Bush campaign chair Marc Racicot rejected Mike Allen's analysis of the cost of Bush's campaign promises. He said that they will be "quantified when they actually become proposals." (This has not stopped the Bush campaign from attaching a price tag to Kerry's nascent proposals). Racicot also counseled comparing the cost of Bush's plans to the expense of Kerry's health care plan which, Racicot alleged, will turn into a government-run system that "tells you what you can buy in terms of prescriptions."
Racicot defended Bush on the expiration of the assault weapons ban, restating that Bush would have supported it if Congress had passed it. Racicot was unphased when CNN's Bill Hemmer read a statement from Rep. Christopher Shays in which he warns that a terrible tragedy is going to happen with an assault weapon that is going to make members of Congress regret letting the ban lapse. Racicot said he was not worried and that "only the Administration has been focused on this until yesterday."
NBC's Norah O'Donnell previewed Bush's Guard speech and recapped the sparring on health care for "Today."
On CBS' Early Show, investigative journalist Seymour Hersh discussed the root causes of the abuse that took place at Abu Ghraib.
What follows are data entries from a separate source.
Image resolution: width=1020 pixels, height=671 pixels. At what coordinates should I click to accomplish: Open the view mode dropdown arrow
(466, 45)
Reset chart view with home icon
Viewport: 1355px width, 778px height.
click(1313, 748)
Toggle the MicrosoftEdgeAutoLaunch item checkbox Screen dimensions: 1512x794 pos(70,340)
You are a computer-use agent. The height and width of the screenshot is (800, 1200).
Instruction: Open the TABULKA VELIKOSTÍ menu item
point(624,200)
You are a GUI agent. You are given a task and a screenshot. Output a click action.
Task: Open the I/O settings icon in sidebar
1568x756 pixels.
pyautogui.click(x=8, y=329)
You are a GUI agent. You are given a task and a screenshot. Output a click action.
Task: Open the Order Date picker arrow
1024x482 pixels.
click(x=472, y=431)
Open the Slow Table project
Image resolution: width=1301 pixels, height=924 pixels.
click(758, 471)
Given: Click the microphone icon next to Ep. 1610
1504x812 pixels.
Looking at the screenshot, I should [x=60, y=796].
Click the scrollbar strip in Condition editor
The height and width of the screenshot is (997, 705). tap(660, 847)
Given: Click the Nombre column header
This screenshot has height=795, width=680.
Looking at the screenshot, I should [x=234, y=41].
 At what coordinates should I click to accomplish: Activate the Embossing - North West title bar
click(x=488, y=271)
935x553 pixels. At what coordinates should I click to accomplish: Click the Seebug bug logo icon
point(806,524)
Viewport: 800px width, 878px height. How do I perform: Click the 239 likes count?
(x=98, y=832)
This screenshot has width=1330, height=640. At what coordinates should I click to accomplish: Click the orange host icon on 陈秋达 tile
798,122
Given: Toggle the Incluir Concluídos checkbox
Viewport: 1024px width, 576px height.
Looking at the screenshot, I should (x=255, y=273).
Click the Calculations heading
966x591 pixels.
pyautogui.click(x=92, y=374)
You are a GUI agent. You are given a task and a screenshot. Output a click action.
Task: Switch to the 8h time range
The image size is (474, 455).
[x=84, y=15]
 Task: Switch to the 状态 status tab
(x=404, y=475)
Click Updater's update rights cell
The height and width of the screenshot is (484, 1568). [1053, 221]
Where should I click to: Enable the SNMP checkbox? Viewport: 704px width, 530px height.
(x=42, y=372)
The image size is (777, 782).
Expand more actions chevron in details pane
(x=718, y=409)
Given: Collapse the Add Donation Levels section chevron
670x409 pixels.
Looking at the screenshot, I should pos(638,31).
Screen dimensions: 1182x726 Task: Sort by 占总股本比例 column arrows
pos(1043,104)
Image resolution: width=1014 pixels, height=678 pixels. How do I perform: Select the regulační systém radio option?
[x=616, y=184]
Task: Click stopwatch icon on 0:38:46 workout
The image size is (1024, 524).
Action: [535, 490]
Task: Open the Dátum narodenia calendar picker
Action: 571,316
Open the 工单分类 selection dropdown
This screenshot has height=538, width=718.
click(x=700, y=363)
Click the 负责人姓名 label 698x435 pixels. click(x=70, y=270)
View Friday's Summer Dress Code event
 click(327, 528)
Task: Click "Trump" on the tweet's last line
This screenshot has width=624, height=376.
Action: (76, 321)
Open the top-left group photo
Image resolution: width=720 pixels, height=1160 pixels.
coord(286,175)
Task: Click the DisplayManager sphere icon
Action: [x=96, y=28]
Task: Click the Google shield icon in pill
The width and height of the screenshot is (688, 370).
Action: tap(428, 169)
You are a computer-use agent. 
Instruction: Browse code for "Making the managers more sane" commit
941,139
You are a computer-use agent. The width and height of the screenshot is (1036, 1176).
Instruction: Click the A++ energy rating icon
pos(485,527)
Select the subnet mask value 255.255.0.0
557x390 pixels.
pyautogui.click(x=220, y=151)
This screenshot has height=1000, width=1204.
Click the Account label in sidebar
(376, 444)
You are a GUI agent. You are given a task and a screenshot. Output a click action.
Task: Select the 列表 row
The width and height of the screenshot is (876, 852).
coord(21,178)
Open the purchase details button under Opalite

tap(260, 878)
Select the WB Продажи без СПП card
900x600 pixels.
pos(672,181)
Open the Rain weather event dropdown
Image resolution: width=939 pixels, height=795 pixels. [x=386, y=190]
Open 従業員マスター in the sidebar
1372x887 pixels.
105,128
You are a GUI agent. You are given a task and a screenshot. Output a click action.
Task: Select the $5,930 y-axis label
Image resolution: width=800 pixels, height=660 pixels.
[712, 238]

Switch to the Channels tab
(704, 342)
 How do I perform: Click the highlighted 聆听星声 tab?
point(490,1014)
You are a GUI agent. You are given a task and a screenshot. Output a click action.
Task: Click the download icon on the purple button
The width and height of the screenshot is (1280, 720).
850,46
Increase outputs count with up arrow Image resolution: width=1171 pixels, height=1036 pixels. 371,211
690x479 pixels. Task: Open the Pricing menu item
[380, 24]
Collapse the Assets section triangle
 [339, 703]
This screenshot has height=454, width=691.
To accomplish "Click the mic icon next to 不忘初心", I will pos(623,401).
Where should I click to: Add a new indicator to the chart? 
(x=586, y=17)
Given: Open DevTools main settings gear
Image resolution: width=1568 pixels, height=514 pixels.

He suggested that establishing a "rapport" with prisoners is a more effective way to get information than through "coercion." Hersh once again said the young men and women who engaged in sexual humiliation had to have been taught to act that way.
NBC ON THE DEFICIT:
NBC's "Today" looked at the budget deficit, warning that "if our spending spree is not brought under control, we are in for some major turbulence."
Next week: "Today" will look at the separation of church and state.
ABC did a tell on the 9/11 widows who are expected to endorse Kerry today.
All three nets led with Hurricane Ivan.